When an AI assistant builds a PowerPoint-style deck, token usage is rarely discussed, but it drives cost, latency, and how soon you hit context limits. These are reasoned estimates from a representative workflow, not audited benchmarks.
- Python / PptxGenJS agent path: roughly 60,000-90,000 tokens for the deck-building segment.
- OfficeMaker structured path: roughly 20,000-30,000 tokens total.
- Practical gap: the script-first approach can be two to four times more token-intensive, driven mainly by slide-image verification.

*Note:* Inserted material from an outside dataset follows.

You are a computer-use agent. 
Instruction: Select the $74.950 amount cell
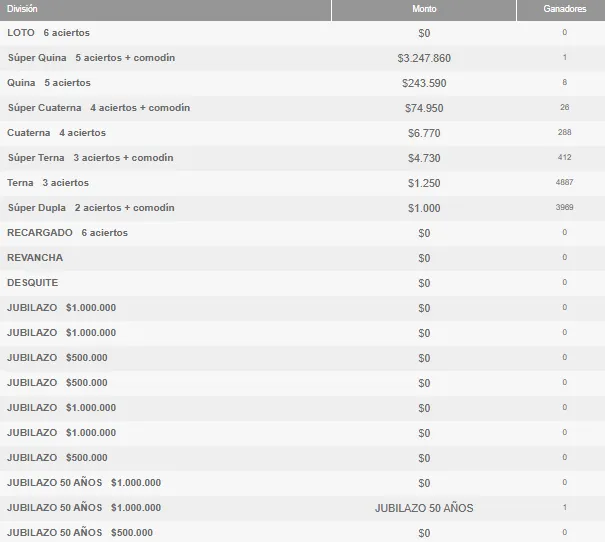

Where the Python / PptxGenJS tokens went
Costs stack across workflow documentation, generated JavaScript, dependency installs, conversion logs, image generation, and repeated visual QA. Nine exported slide images passed back into the model can dominate the budget before much real authoring happens.

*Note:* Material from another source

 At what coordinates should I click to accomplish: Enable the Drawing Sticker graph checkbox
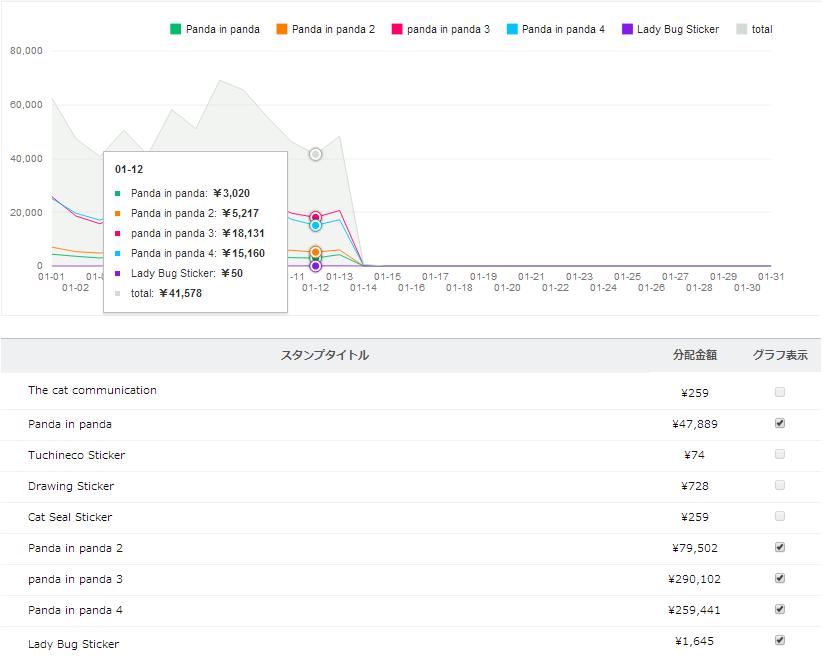pyautogui.click(x=780, y=486)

Why OfficeMaker stayed leaner
OfficeMaker is designed around schema-first discovery and a structured create call. Layout and rendering happen server-side, so the assistant thread holds schemas, deltas, and structured document state rather than every intermediate script, file, screenshot, and terminal log.
Important caveats
These figures move with prompts, model choice, document size, and revision rounds. Exact counts should come from provider usage dashboards or API usage fields. The direction still matters: pushing pixels through the LLM for QA is expensive.